There was a slight fever in Nigel's blood, occasioned by the various events of the evening, which put him, as the phrase is, beside his rest. Perplexing and painful thoughts rolled on his mind like a troubled stream, and the more he laboured to lull himself to slumber, the further he seemed from attaining his object. He tried all the resources common in such cases; kept counting from one to a thousand, until his head was giddy-he watched the embers of the wood fire till his eyes were dazzled-he listened to the dull moaning of the wind, the swinging and creaking of signs which projected from the houses, and the baying of here and there a homeless dog, till his very ear was weary.

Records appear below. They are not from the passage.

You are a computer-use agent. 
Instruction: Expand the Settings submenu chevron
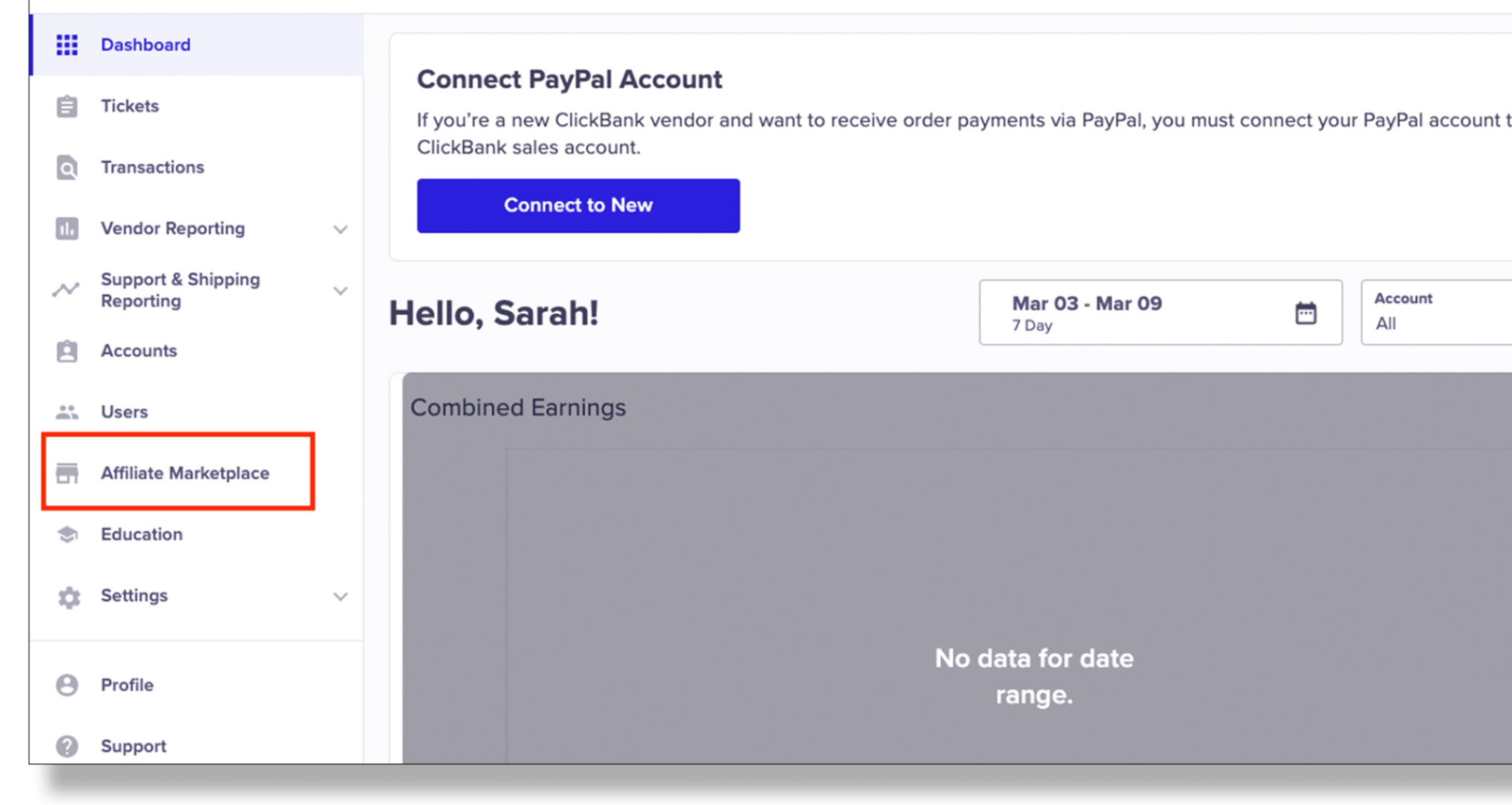tap(340, 596)
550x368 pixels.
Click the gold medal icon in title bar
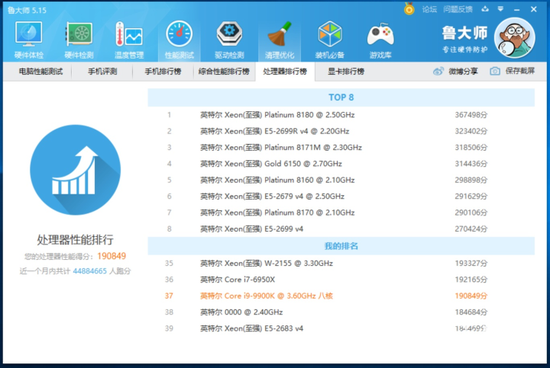(x=409, y=9)
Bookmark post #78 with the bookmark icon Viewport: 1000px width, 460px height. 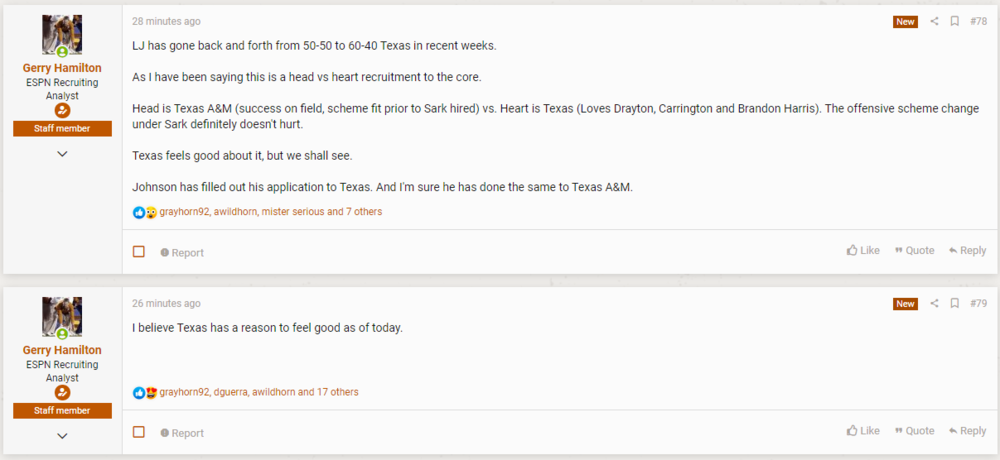coord(955,22)
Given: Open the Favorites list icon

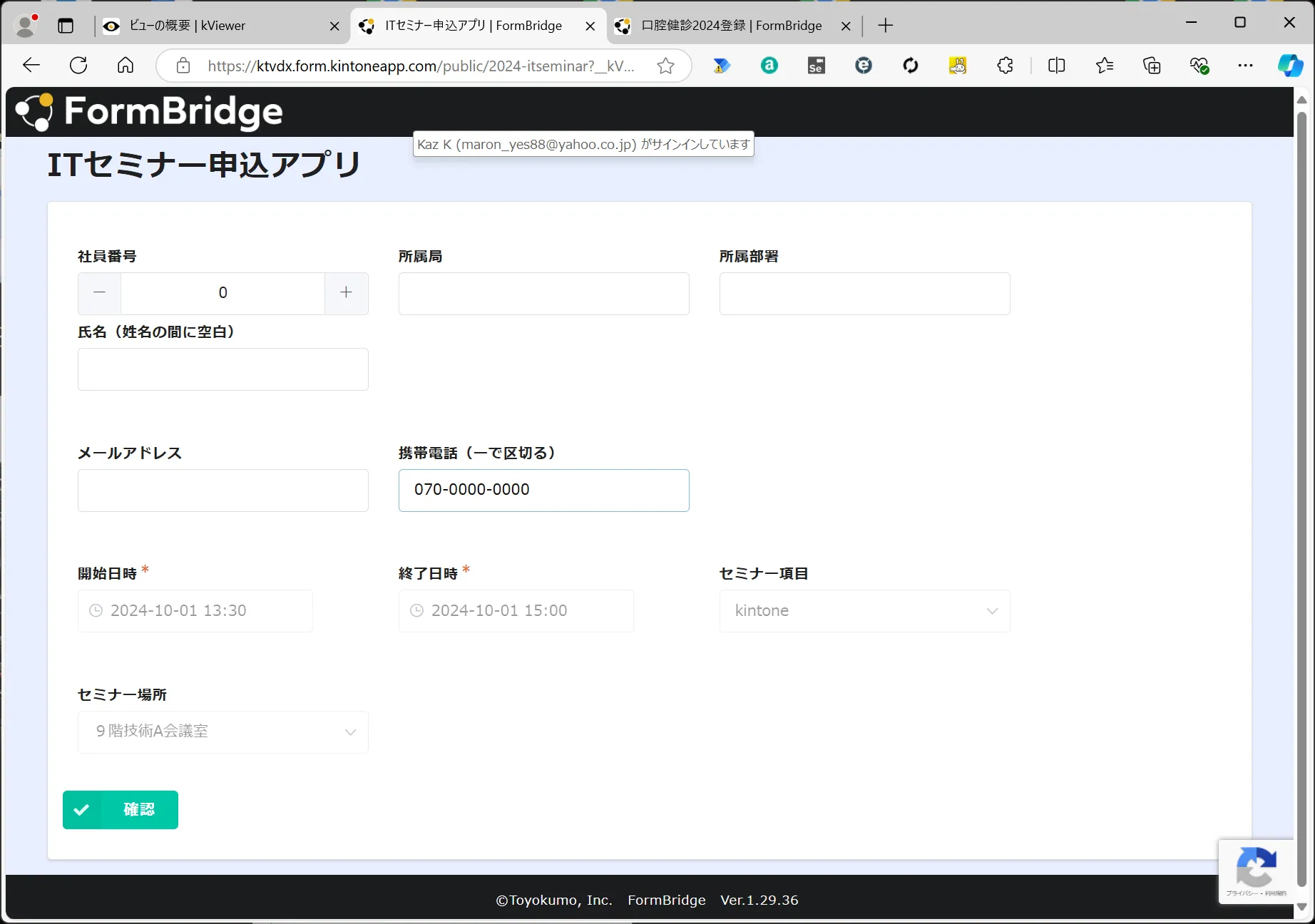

Suddenly, however, amid this monotony, came a sound which startled him at once. It was a female shriek. He sat up in his bed to listen, then remembered he was in Alsatia, where brawls of every sort were current among the unruly inhabitants. But another scream, and another, and another, succeeded so close, that he was certain, though the noise was remote and sounded stifled, it must be in the same house with himself.

Nigel jumped up hastily, put on a part of his clothes, seized his sword and pistols, and ran to the door of his chamber. Here he plainly heard the screams redoubled, and, as he thought, the sounds came from the usurer's apartment. All access to the gallery was effectually excluded by the intermediate door, which the brave young lord shook with eager but vain impatience. But the secret passage occurred suddenly to his recollection. He hastened back to his room, and suc

ceeded with some difficulty in lighting a candle, powerfully agitated by hearing the cries repeated, yet still more afraid lest they should sink into silence.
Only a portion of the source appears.